В 2007 году издательство Penguin Books совместно с британским университетом Де Монфорт запустили экспериментальный проект по написанию первого в истории «вики-романа»: на платформе MediaWiki была открыта площадка, на которой все желающие могли участвовать в коллективном создании большого художественного текста — подобно тому, как тысячи людей пишут и редактируют Википедию. Слоганом «Миллиона пингвинов» стал вопрос: «Может ли сообщество написать роман?» Предполагалось, что все желающие смогут как писать свои эпизоды, так и править и даже удалять чужие, а финальная версия книги не будет подписана ни одним именем.

За время работы проекта в нем зарегистрировались 1476 человек, большая часть которых, впрочем, не принимала активного участия в работе над романом, а более четверти всех правок было сделано всего двумя пользователями с никами Pabruce и Sentinel68. После запуска платформу предсказуемо наводнили интернет-тролли и спамеры, и даже введение «окон чтения» и премодерации не сильно спасли дело: процесс оставался избыточно беспорядочным, и уже 7 марта 2007 года проект был закрыт.
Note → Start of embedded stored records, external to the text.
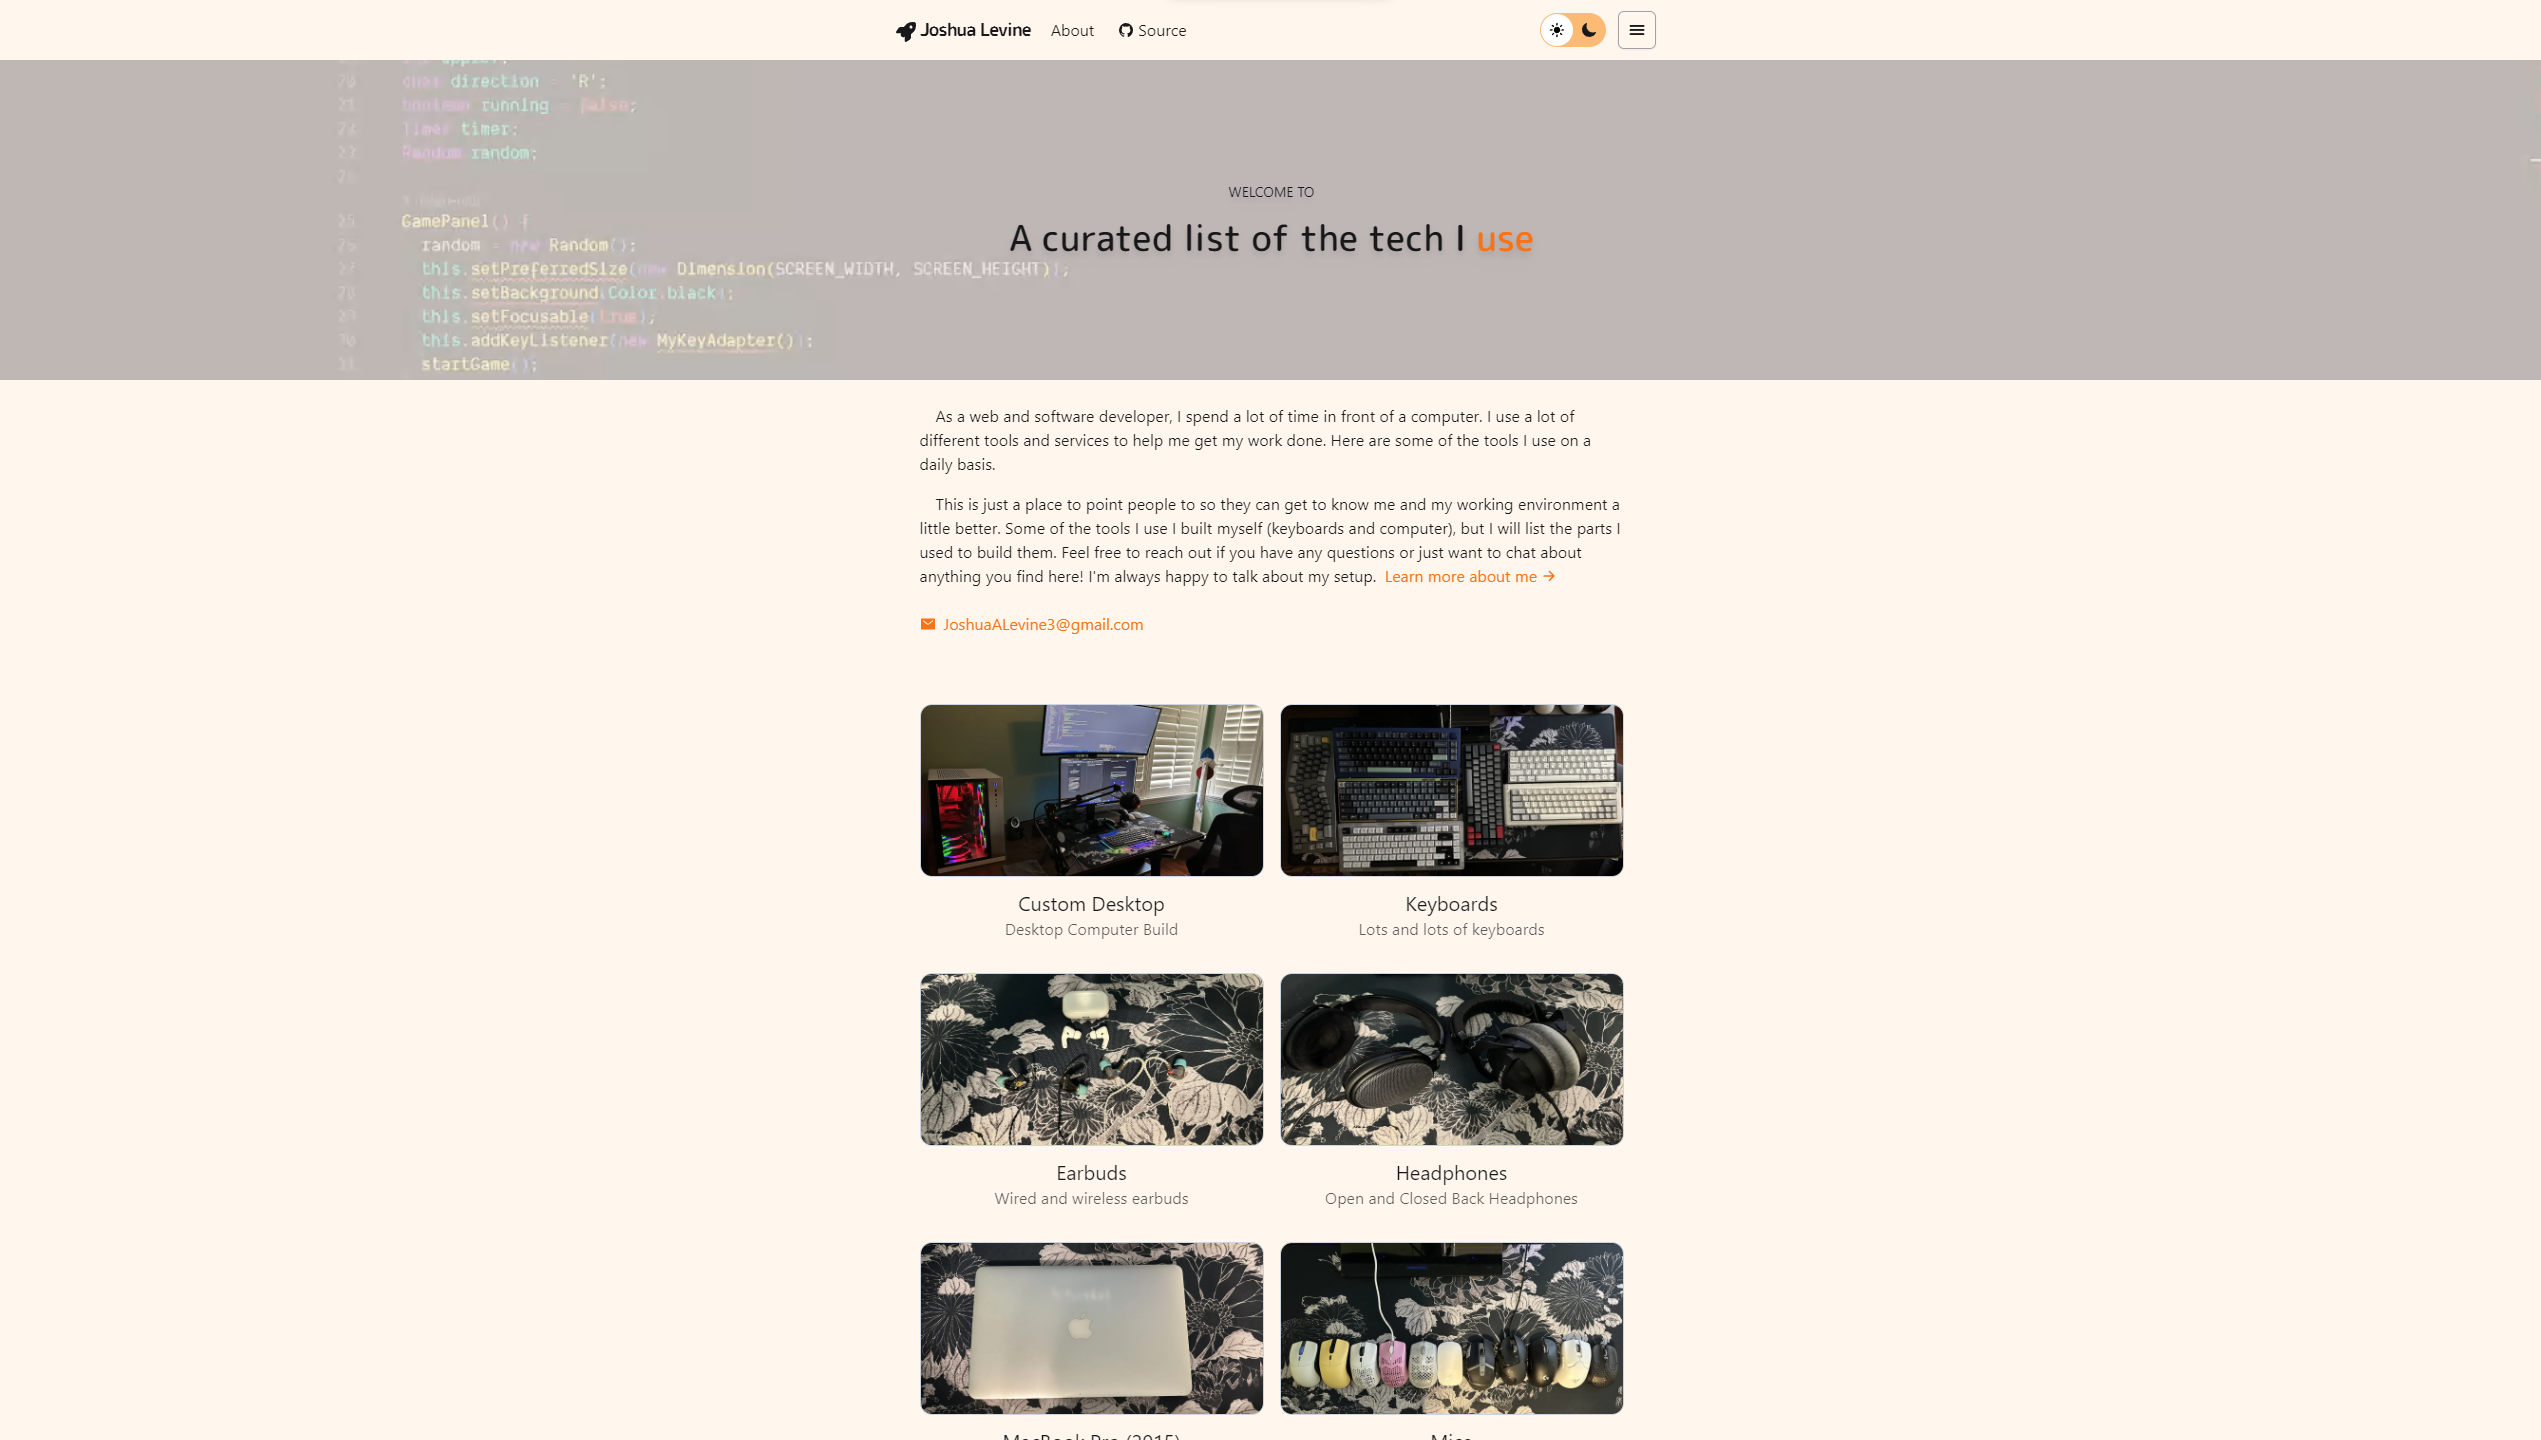Select the MacBook Pro thumbnail
The image size is (2541, 1440).
[x=1091, y=1327]
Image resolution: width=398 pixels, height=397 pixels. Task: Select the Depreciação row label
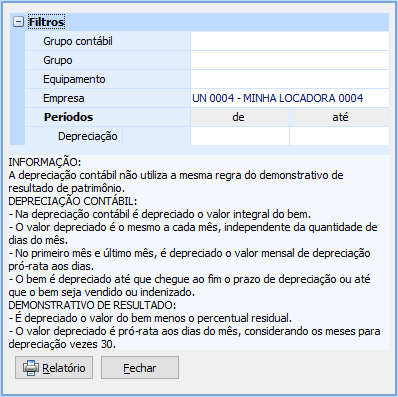coord(87,136)
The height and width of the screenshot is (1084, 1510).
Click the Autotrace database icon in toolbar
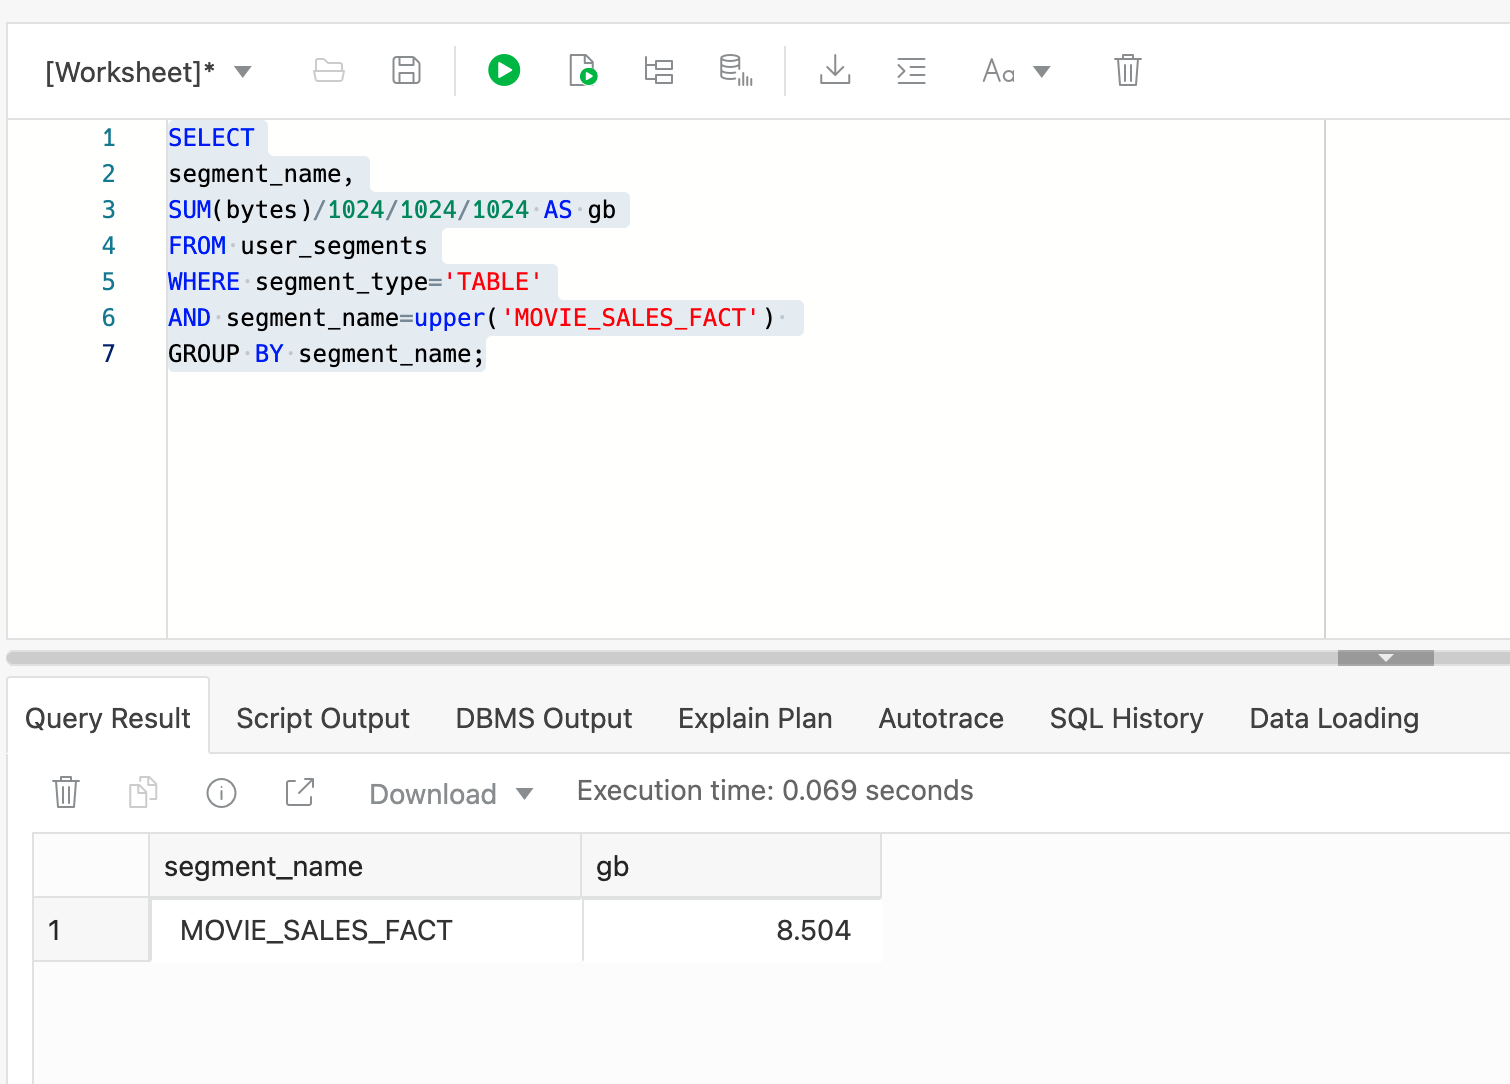point(735,71)
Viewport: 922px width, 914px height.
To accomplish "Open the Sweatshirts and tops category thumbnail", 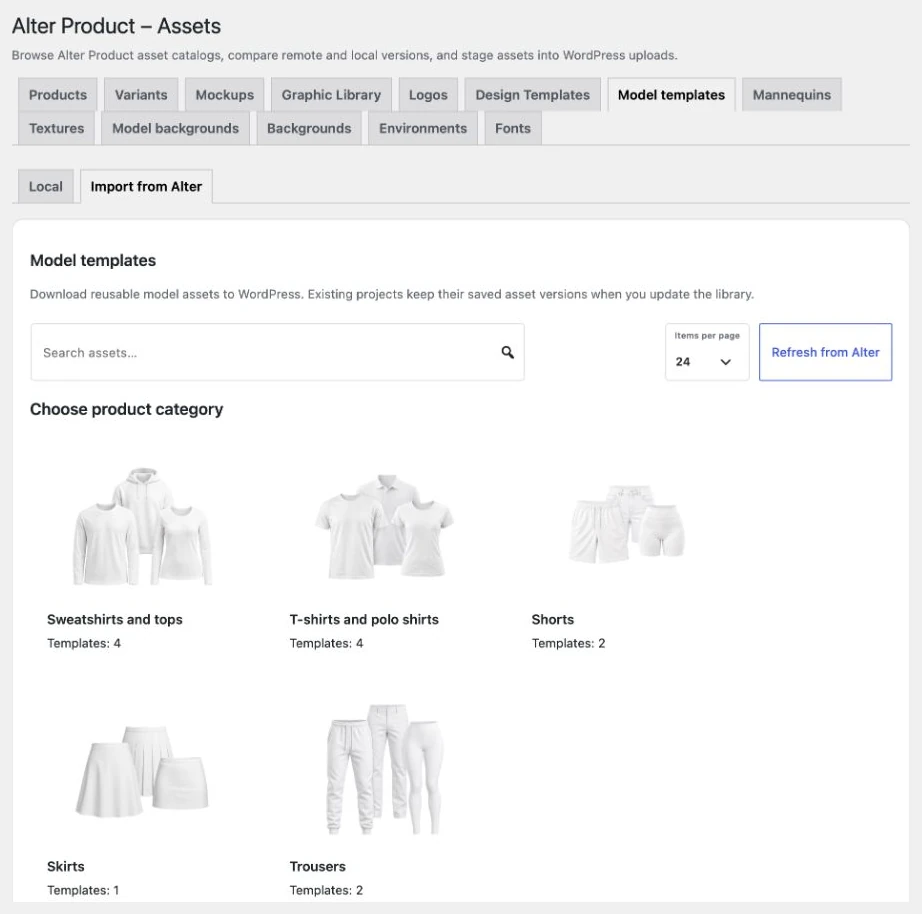I will click(x=142, y=526).
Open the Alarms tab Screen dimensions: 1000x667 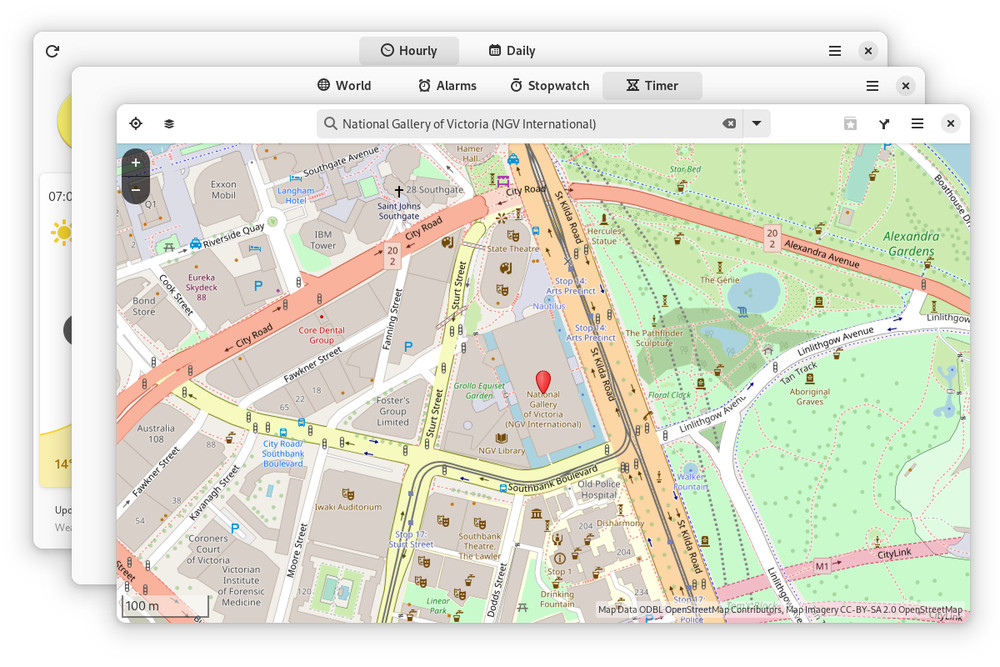(447, 86)
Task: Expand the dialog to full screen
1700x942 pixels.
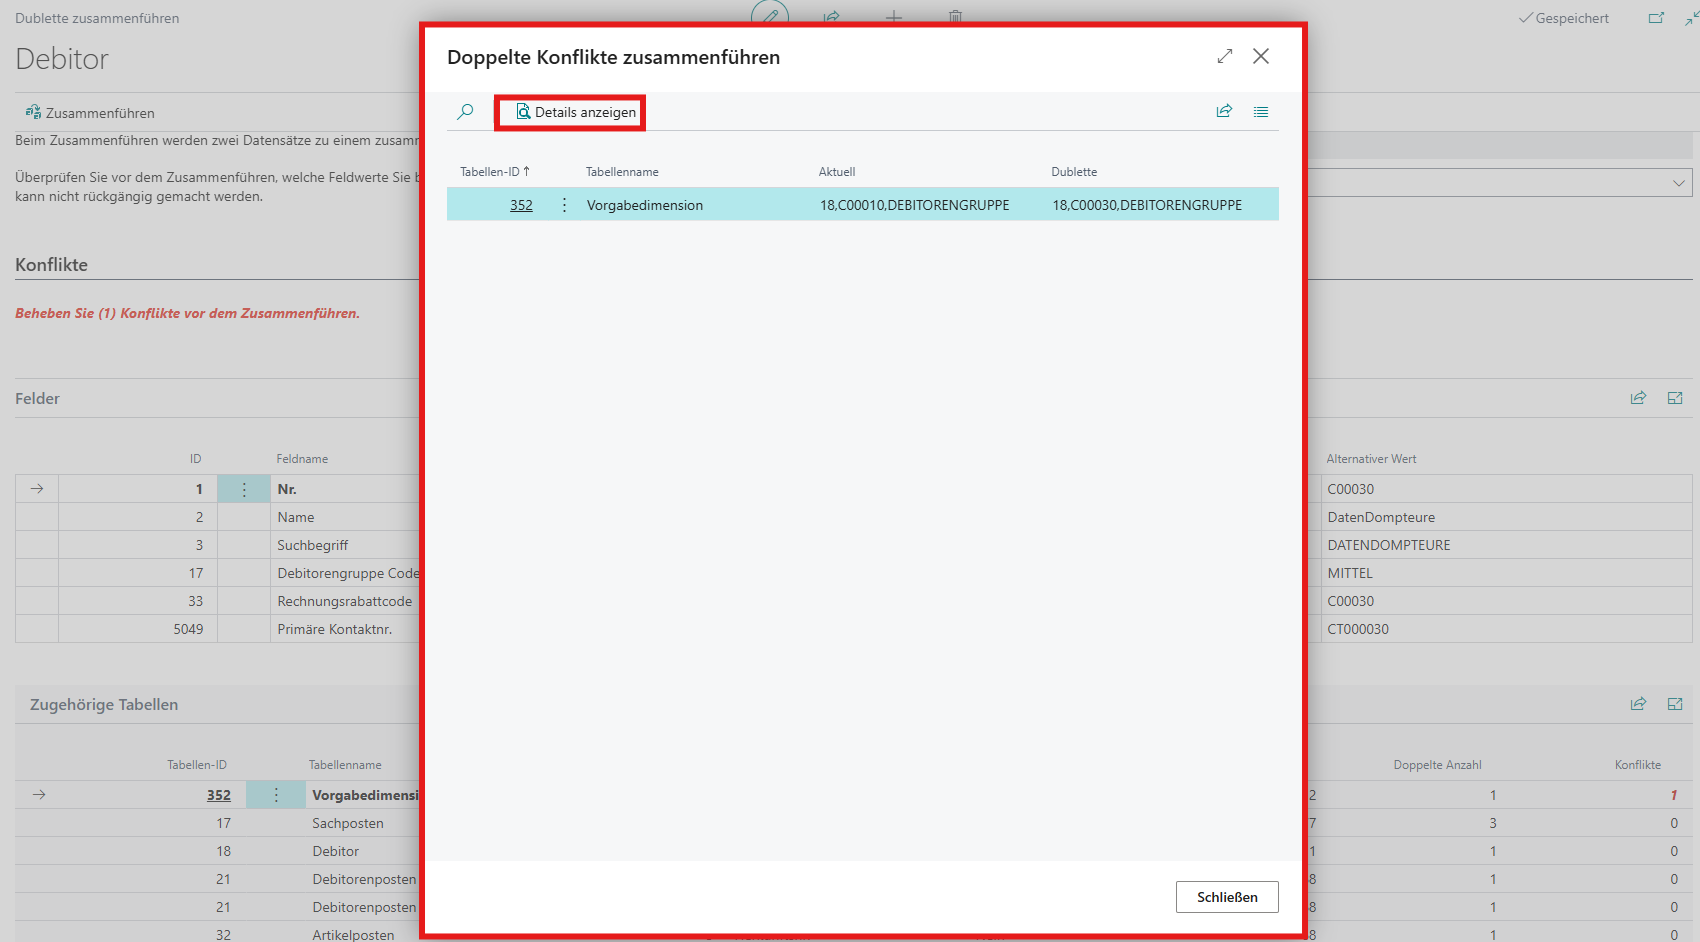Action: [1225, 57]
Занимательным сегодня выглядит не сам текст, а отчет по итогам проекта, написанный Брюсом Мэйсоном и Сью Томас из университета Де Монфорт. В нем они, описывая проект как «ограниченно нестабильный» (термин из теории хаоса, означающий границу между хаосом и порядком), тем не менее говорят о его успехе как эксперимента социального, а не литературного, эксперимента, посвященного стихийному построению сообщества из множества самых разных людей. Площадка Million Pinguins стала не платформой для упорядоченного сотрудничества, а карнавальной площадью, пространством, опрокидывающим иерархии и власть, торжествующим (по Бахтину) «как бы временное освобождение от господствующей правды и существующего строя, временную отмену всех иерархических отношений, привилегий, норм и запретов», высмеивание их и — через это высмеивание — стихийную рефлексию над языком.

Так может ли сообщество написать роман? Ответ университета Де Монфорт звучит тривиально: «Проект показал, что коллективы могут сотрудничать и придумывать множество историй, но, возможно, было бы слишком большим ожиданием, что такое большое сообщество (около 1500 участников) сможет создать единое связное повествование за такой короткий промежуток времени. Создание сообществ требует времени».

Сложно поспорить, но тогда, может быть, проект просто закрылся слишком рано и все могло получиться? Самоорганизация — действительно вопрос времени, и всякая власть, препятствуя коллективной свободе, лишь закупоривает хаос, тем самым продлевая его срок в будущем и мешая сообществу сложиться и выработать ответственную политику совместности. Да, это анархистский политический лозунг, но и к литературе он имеет самое прямое отношение.